**WHAT YOU ARE ASKED TO DO:** Output the entries word for word, starting at their very beginning and ending with the line that contains "Image resolution: width=1920", including that line.

**DATA FOR THIS EXERCISE:**
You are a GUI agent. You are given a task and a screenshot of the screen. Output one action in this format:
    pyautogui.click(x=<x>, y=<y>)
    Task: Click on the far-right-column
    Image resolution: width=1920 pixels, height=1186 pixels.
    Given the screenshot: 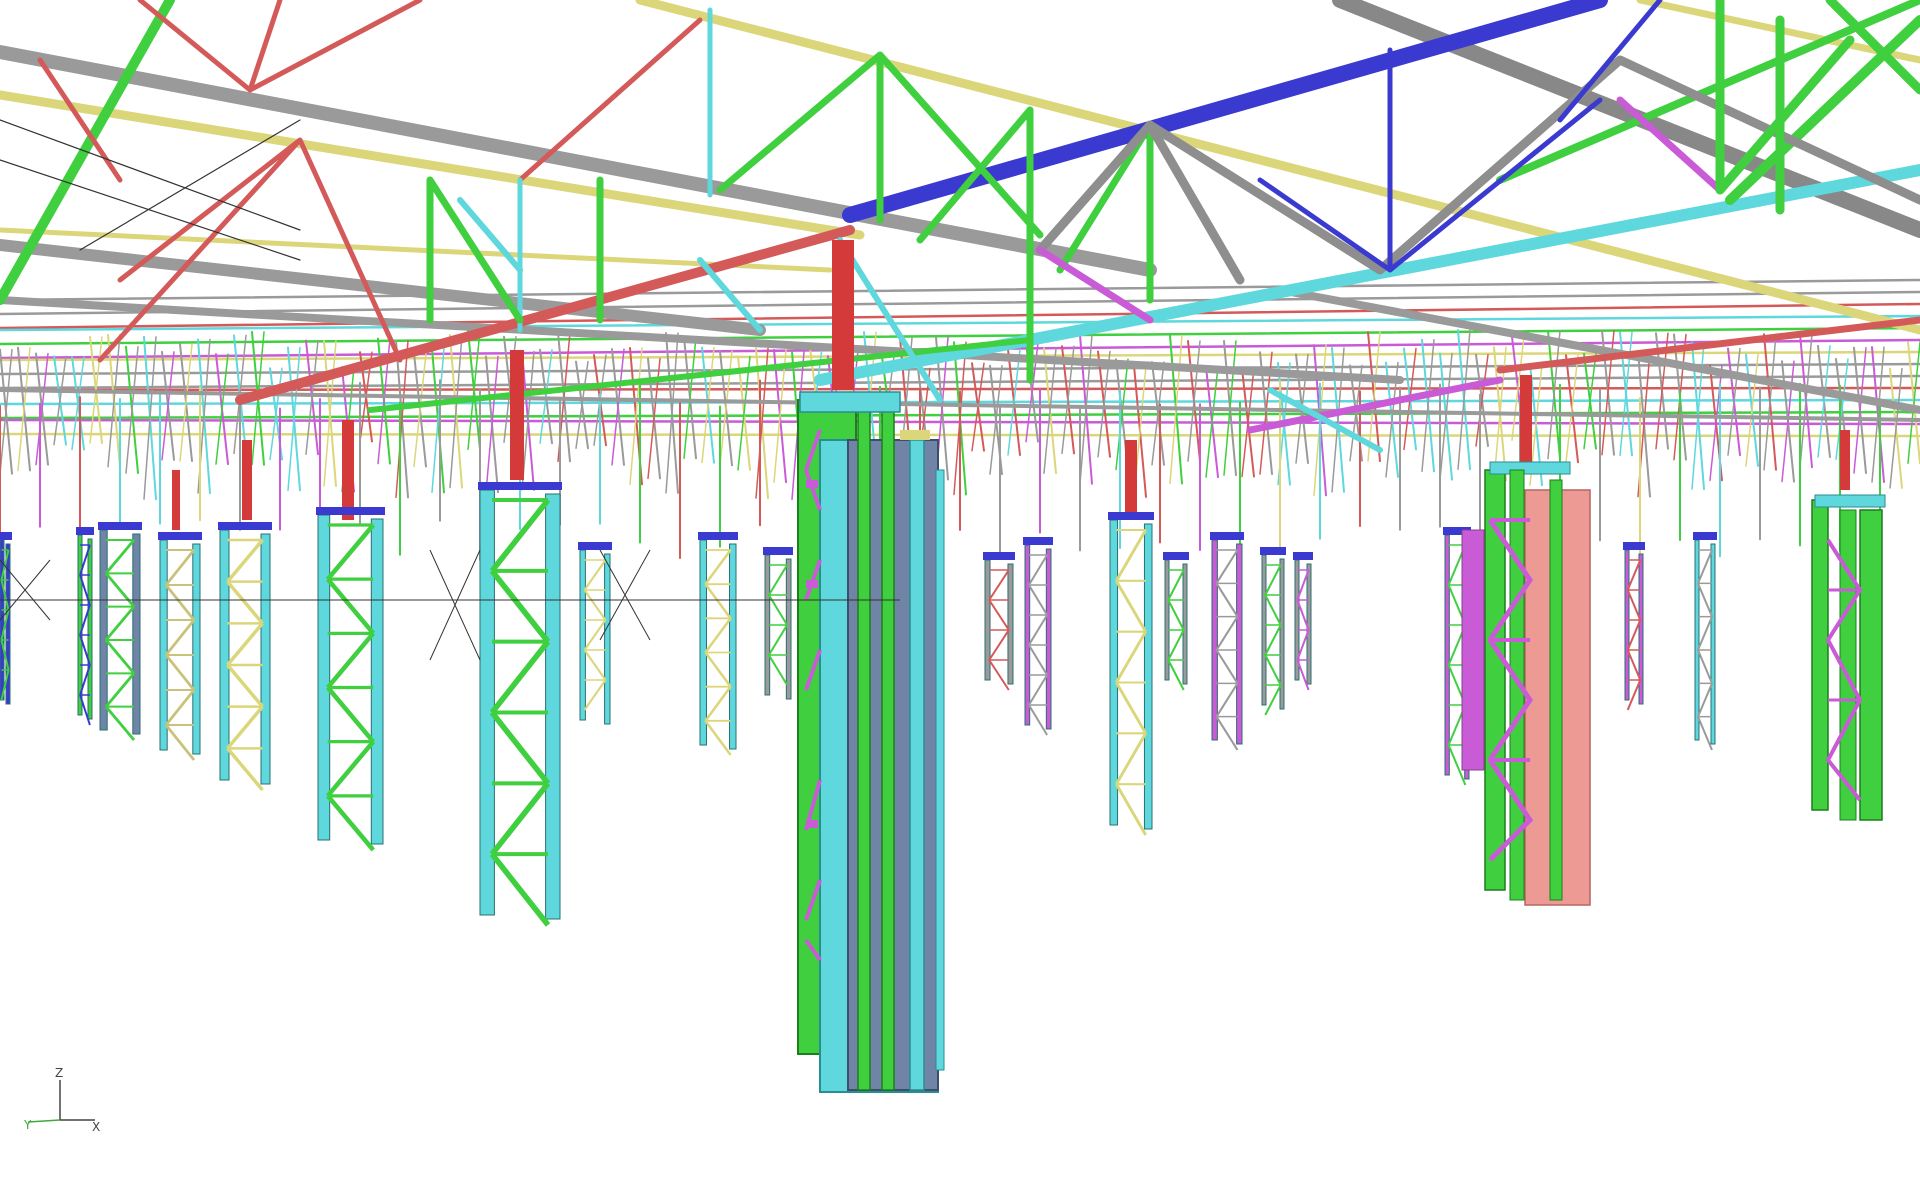 What is the action you would take?
    pyautogui.click(x=1848, y=658)
    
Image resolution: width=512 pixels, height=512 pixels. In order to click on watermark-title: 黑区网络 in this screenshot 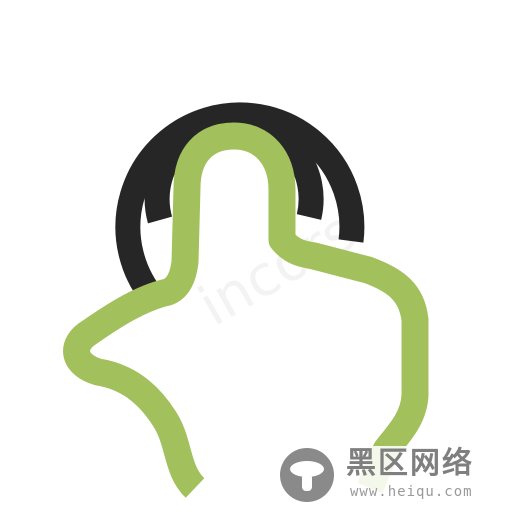, I will do `click(410, 464)`.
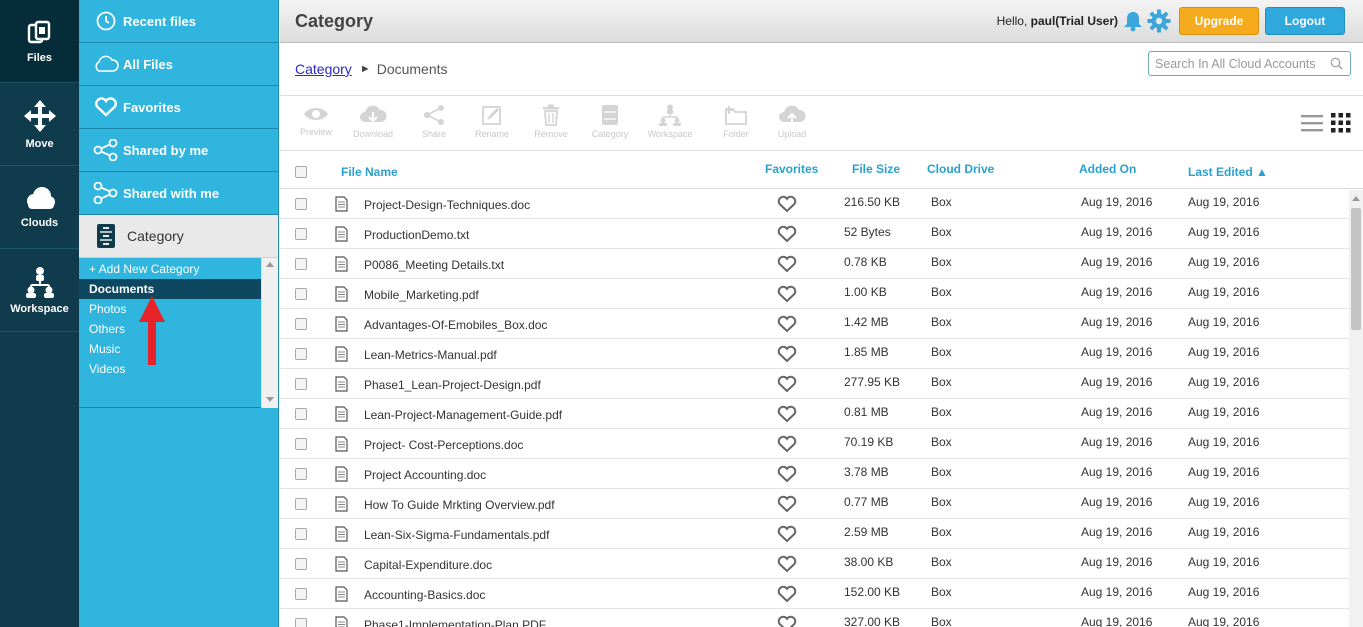  What do you see at coordinates (1133, 21) in the screenshot?
I see `bell-icon` at bounding box center [1133, 21].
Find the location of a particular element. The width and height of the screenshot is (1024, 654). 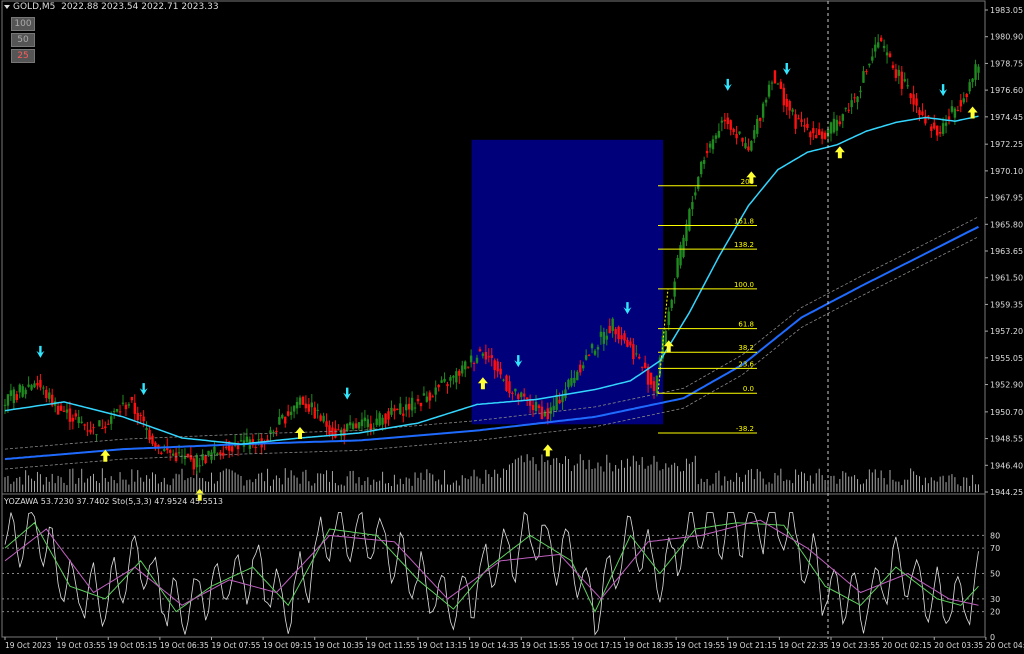

timeframe-button-100: 100 is located at coordinates (23, 24).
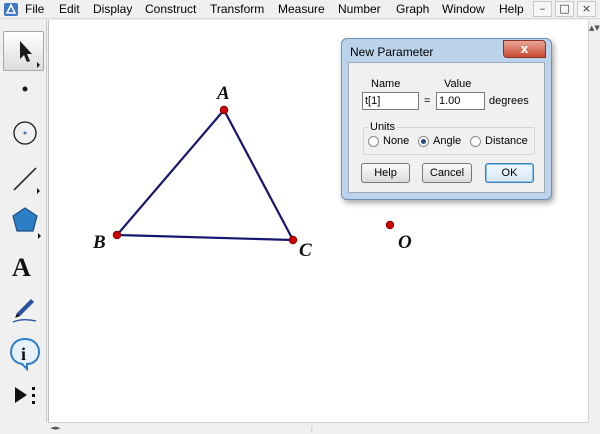 Image resolution: width=600 pixels, height=434 pixels. Describe the element at coordinates (117, 235) in the screenshot. I see `point-b` at that location.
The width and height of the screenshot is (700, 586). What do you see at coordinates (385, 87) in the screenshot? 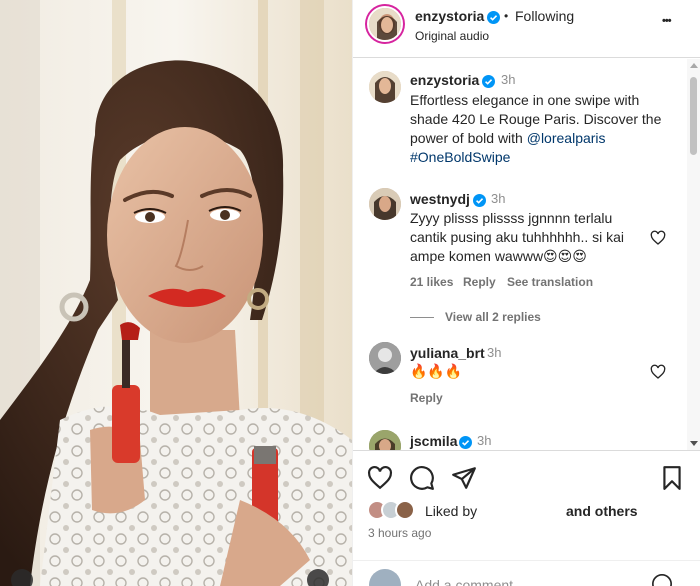
I see `caption-avatar` at bounding box center [385, 87].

**ANSWER:**
You are a GUI agent. You are given a task and a screenshot of the screen. Output one action in this format:
    pyautogui.click(x=<x>, y=<y>)
    Task: Click on the far-right-column
    Image resolution: width=1920 pixels, height=1186 pixels.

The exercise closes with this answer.